The prevalence and significance of anti-PM/Scl antibodies in systemic sclerosis

Introduction. Anti-PM/Scl (a-PM/Scl) antibodies are found in different systemic autoimmune diseases such as polymyositis, dermatomyositis, systemic sclerosis (SSc) and overlap syndromes. According to literature, they are detected in approx. 2% of SSc patients, but their presence is more common in SSc with myositis overlap. Objective. The aim of the study was to assess the prevalence of a-PM/Scl in patients with SSc and to identify differences in the clinical profile of the disease in patients with the presence of a-PM/Scl. Materials and method. The study was performed on 126 European Caucasian SSc patients (98 females and 28 males) hospitalized consecutively in the Department of Rheumatology and Connective Tissue Diseases. The study group was analyzed for the potential presence of a-PM/Scl using a commercial test - EUROLINE Systemic Sclerosis Profile. The detection and interpretation were carried out electronically using the specific Euroimmun - EUROLineScan programme. The subtype of SSc, incidence of internal organ involvement and serological profile were determined in the entire group. Due to the presence of a-PM/Scl, patients were divided into two groups: a-PM/Scl (+) SSc - 22 patients and a-PM/Scl (-) SSc - 104 patients. Results. A-PM/Scl was detected in 22/126 patients with SSc (17.5%). A strong correlation was found between a-PM/Scl and myalgia or myositis (p = 0.0379), hand joints contractures (p = 0.0002) and the prevalence of overlap syndrome (p = 0.0142).
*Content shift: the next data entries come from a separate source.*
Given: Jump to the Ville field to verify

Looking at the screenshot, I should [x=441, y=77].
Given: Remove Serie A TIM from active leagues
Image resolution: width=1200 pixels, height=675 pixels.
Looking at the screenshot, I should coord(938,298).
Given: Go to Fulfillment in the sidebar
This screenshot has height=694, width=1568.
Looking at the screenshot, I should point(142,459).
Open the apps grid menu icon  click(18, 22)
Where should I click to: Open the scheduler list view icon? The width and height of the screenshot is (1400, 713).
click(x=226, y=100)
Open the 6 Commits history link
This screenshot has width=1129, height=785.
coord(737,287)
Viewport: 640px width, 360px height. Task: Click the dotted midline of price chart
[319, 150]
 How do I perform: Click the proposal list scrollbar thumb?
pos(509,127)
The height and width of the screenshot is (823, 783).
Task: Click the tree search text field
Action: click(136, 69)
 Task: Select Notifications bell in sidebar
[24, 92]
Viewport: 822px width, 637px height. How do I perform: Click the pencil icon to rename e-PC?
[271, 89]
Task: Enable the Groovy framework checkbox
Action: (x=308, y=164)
There were no relationships between the presence of a-PM/Scl and subtypes of SSc, other organ involvement, digital ulcers or calcinosis. Conclusions. Anti-PM/Scl antibodies are fairly common in patients with systemic sclerosis. In SSc, anti-PM/Scl antibodies are frequently associated with myalgia or myositis, hand joint contractures and an overlap syndrome.